I didn't do this once and saw a campaign die behind a viewing facility. It was work about people liking different things - each execution had a different person with a different quirk. They said they hated it since they didn't like what that person did. But he didn't probe about how we could make individualism work.........and it was crucial since they said they're selection criteria was highly personal. I know you know the solution's simple, but many (our client included) take respondent quotes very literally.
And finally, coming back to quant, if you are analysing the data, here are some pointers.
- Mark up a questionnaire with the 'total' results'. It will give a broad picture of topline findings, and and idea of where to probe first.
- Go though each table and 'read accross' from the 'Total' figure - watch for anything that stands out as wildly different. Like men's results being different to woman, Hello magazine readers different to non-readers.
- After you've looked at few, look for any patterns beginning to emerge. You'll soon see different 'trends' coming out, Why is that? What are the connections? What are the contradictions?

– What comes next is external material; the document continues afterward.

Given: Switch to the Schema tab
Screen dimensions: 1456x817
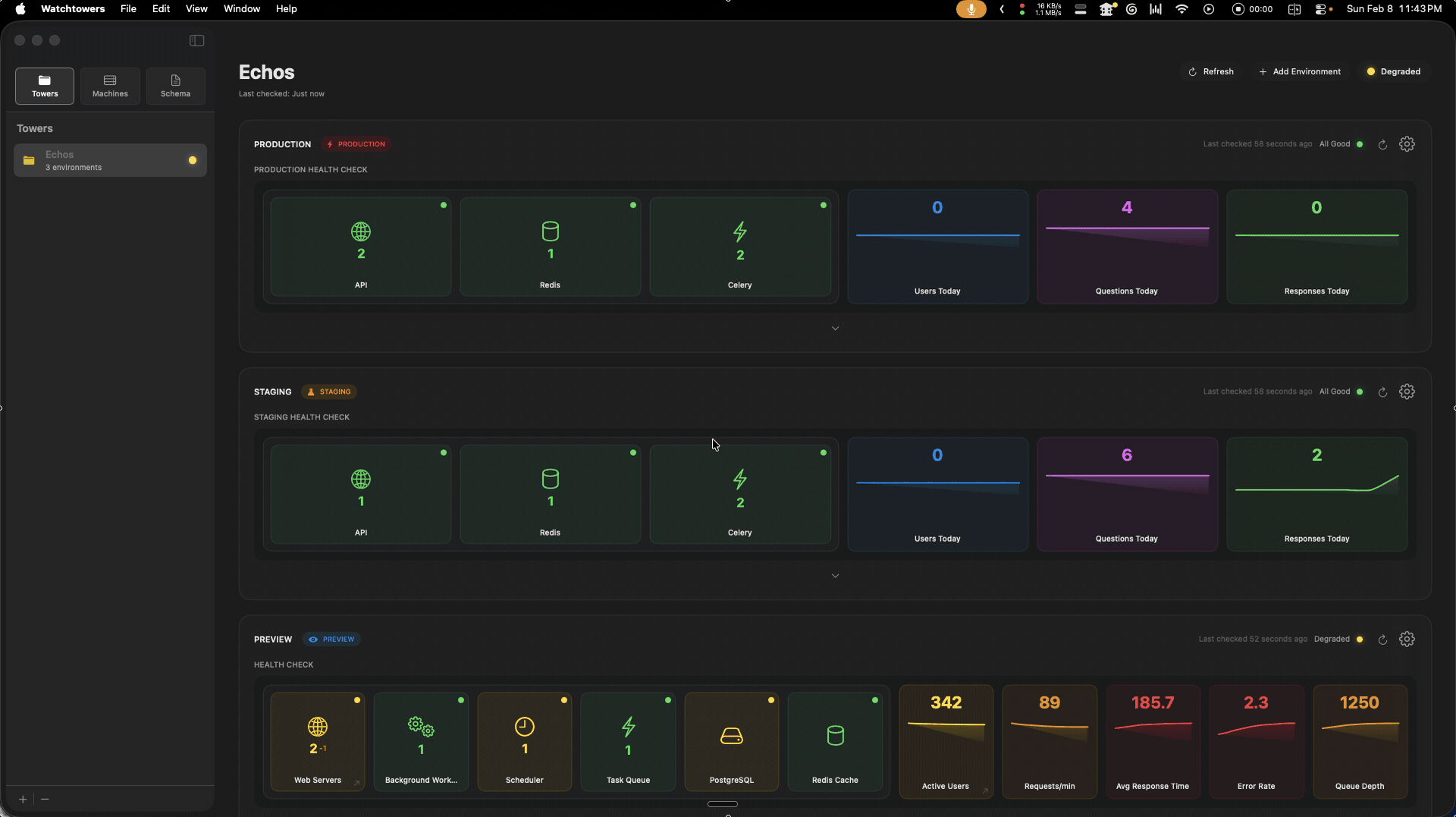Looking at the screenshot, I should point(175,86).
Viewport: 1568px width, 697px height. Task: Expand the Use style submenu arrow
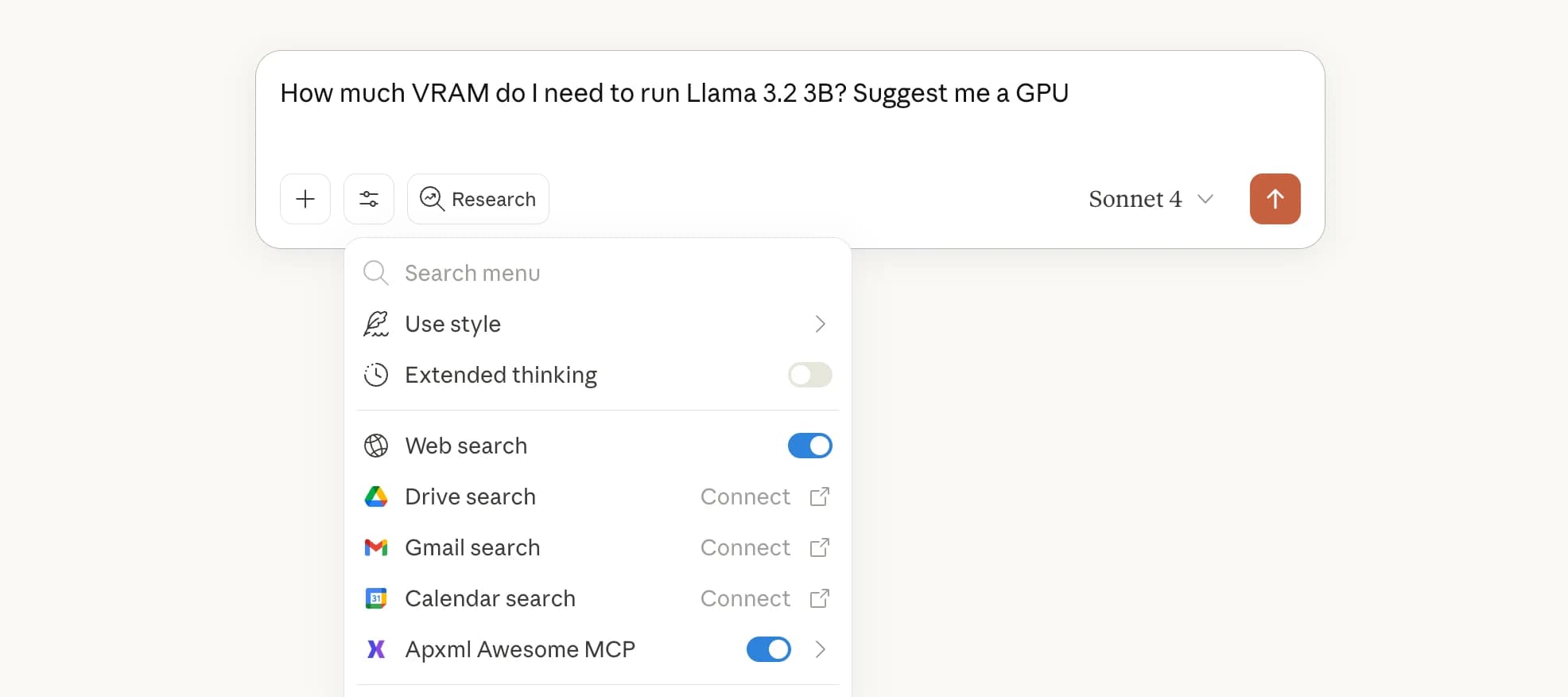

- In short - read the data, analyse it into information - the patterns.
5. What story does that begin to tell you?
A great and highly useful post for a lot of people I would imagine....not just me. I've just browsed through it quickly and will have to come back to it later when I have more time. Cheers NP.
Posted by: fredrik sarnblad | October 03, 2007 at 08:32 AM
Thanks Fred. Like all these posts it's probably too long, but I want it to be a proper reference, some times there are no short cuts.
Posted by: np | October 03, 2007 at 09:45 AM
"The answer was in all the data they hadn't even looked at. And the other agencies didn't bother looking."
I've made a career out of this. I call it turd polishing.
Posted by: Lee | October 04, 2007 at 11:28 AM
You said it Lee
Posted by: np | October 05, 2007 at 03:44 PM
"it's really worth shouldering more responsibility and to do some of your own groups ... if you can, you should. You can't get a proper feel for emotions and reactions unless you're in there with them."
Good that you say IF YOU CAN, bec while most planners can run groups it's not as easy as it might seem ...
... and the flip side of getting in touch with emotions etc is being rather biased about one idea of other - some planners act as if they're there to sell not to understand (sorry, but that is our experience)
We do lots of ad research and we share moderating with planners sometimes (ie they do some groups, we do others) - which works well when planner and researcher have a good (open, honest) relationship
Good, practical points about the planning and research issue - there's a few good papers on the subject, can look them out for you...?
Posted by: kevin | October 08, 2007 at 01:19 PM
Thanks for the feedback Kevin, the more views the better.
I think you've a good point about planners thinking their job is just getting the work through...personally I think much of that comes down to craft. Proper digging and thinking about what you find and what it means - as opposed to maming sure you find what you need to prove your point.
Whichever you cut it, you're dead right when you say it comes down to open relationships.
And any papers you have would be greatly appreciated.